An alternative account for the violation phenomena is based on the role of haptic feedback, as grasping a physical object involves haptic cues when the fingers touch the target object. Thus, integration of haptic and visual cues may be imperative for absolute specification of object size leading to the violation of Weber’s law in grasping. Moreover, the lack of haptic feedback may be the cause of Weber’s law appearing in pantomime grasping (Jazi et al., 2015; Jazi and Heath, 2016). Ozana and Ganel (2017) examined adherence to Weber’s law in direct grasping of physical objects placed beyond a transparent glass surface. They found that Weber’s law was maintained when subjects were instructed to end the motion close to the glass surface, but without touching it, and conversely, that Weber’s law was violated when subjects were instructed to touch the surface at the end of the motion. Their findings suggest that even indirect haptic information is sufficient to allow analytic processing during grasp.
Another alternative explanation of the violation of Weber’s law in grasping stems from motion planning mechanisms. Most contemporary research of reach-to-grasp motion asserts that it is comprised of two separately controlled, yet coordinated, functional components, the reaching motion bringing the hand toward the object, and the grasp formation shaping the hand according to object features (Jeannerod, 1981; Jeannerod et al., 1995). In contrast, Smeets and Brenner(1999, 2001) claim reach-to-grasp motion should be viewed as a coordination of separate finger motion plans. They suggest that reach-to-grasp motion planning is based on reaching with the finger to a position on the object rather than on the object’s size (Smeets and Brenner, 2008), and therefore, finger aperture during reach-to-grasp movements does not reflect the computation of size and is not expected to adhere to Weber’s law.
Finally, the violation of Weber’s law in grasping may be attributed to biomechanical constrains effecting motion execution rather than to planning or perceptual processing (Löwenkamp et al., 2015; Utz et al., 2015). Ceiling effects caused by the limited human finger span and human tendency to avoid large and uncomfortable apertures, can suppress variation in large finger apertures precluding the manifestation of Weber’s law. We note, however, that recent research has shown that the dissociation between perception and action in terms of their adherence to Weber’s law persists even when the possibility of biomechanical constrains are accounted for (Ganel et al., 2017; Heath and Manzone, 2017; Heath et al., 2017; Manzone et al., 2017).

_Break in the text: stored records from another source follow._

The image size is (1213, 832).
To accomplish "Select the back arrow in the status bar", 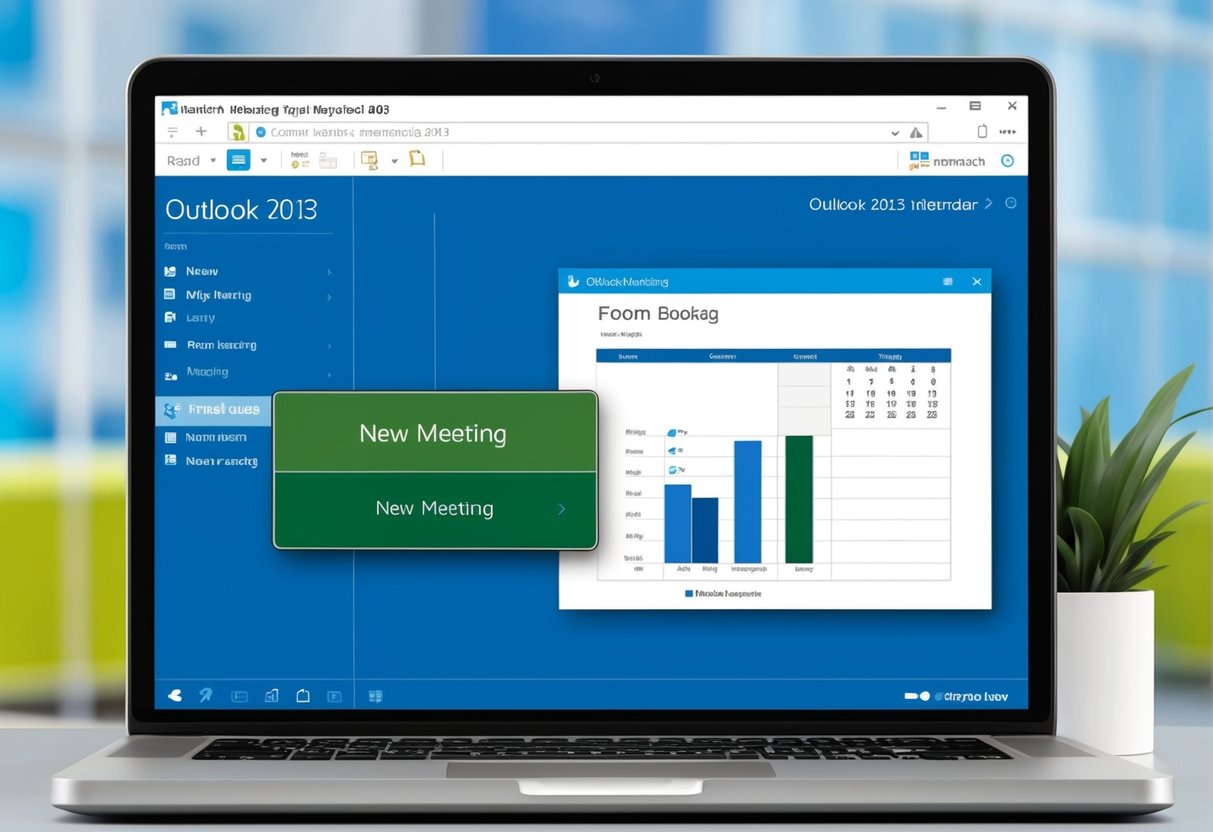I will [x=175, y=695].
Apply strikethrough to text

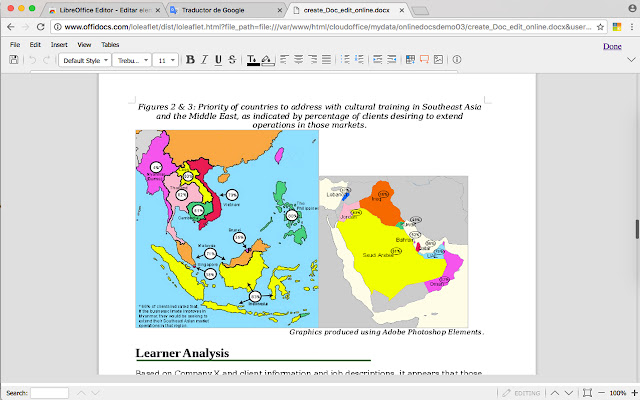232,61
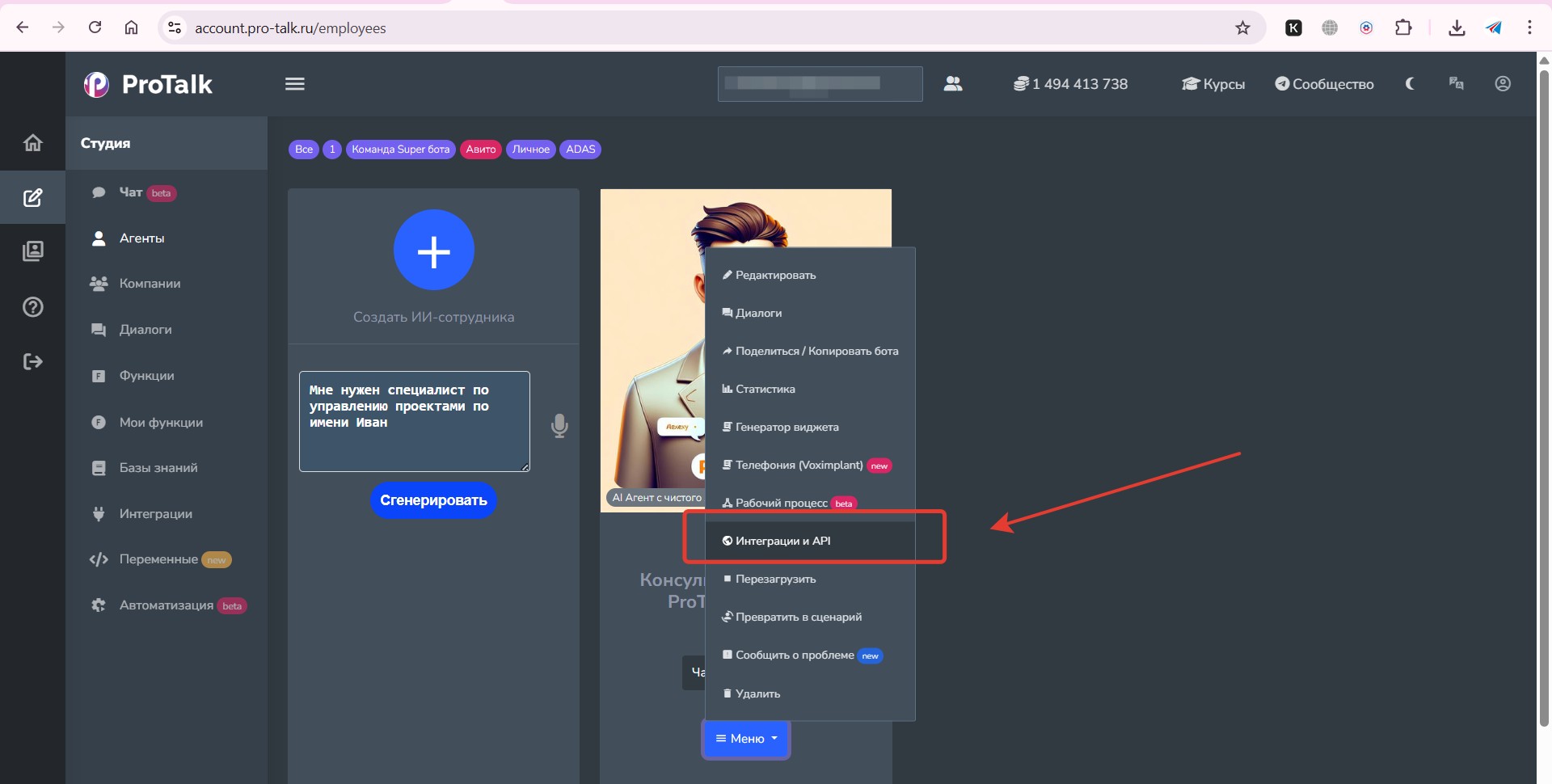Click the hamburger sidebar toggle icon
This screenshot has width=1552, height=784.
click(x=295, y=84)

The Effects of Transmission Delays
In natural grasping, reach-to-grasp motion profiles comprise two components, arm motion for moving the hand toward the object, and hand (finger) motion for grip formation (Lacquaniti and Soechting, 1982; Jeannerod, 1984; Marteniuk et al., 1990; Wallace et al., 1990; Santello et al., 2002). Arm motion profiles follow a stereotypical human motion path based on minimum jerk optimization (Flash and Hogan, 1985) and adhere to Fitts’ law for various object types and sizes (Crossman and Goodeve, 1983). Fitts’ law, among the basic psychophysical laws related to movement control, models the speed-accuracy tradeoff of human motion. It determines that reaching motion time is a logarithmic function of the ratio between the distance and the width of the target (Fitts, 1954). Grip formation has two stages, opening (finger stretching) and closing (closing fingers toward contact with the object). The formation of the finger grip occurs during arm motion (hand transportation), where maximum arm endpoint (wrist) velocity is typically reached in parallel to maximal aperture (Jeannerod, 1984; Marteniuk et al., 1990; Rand et al., 2000).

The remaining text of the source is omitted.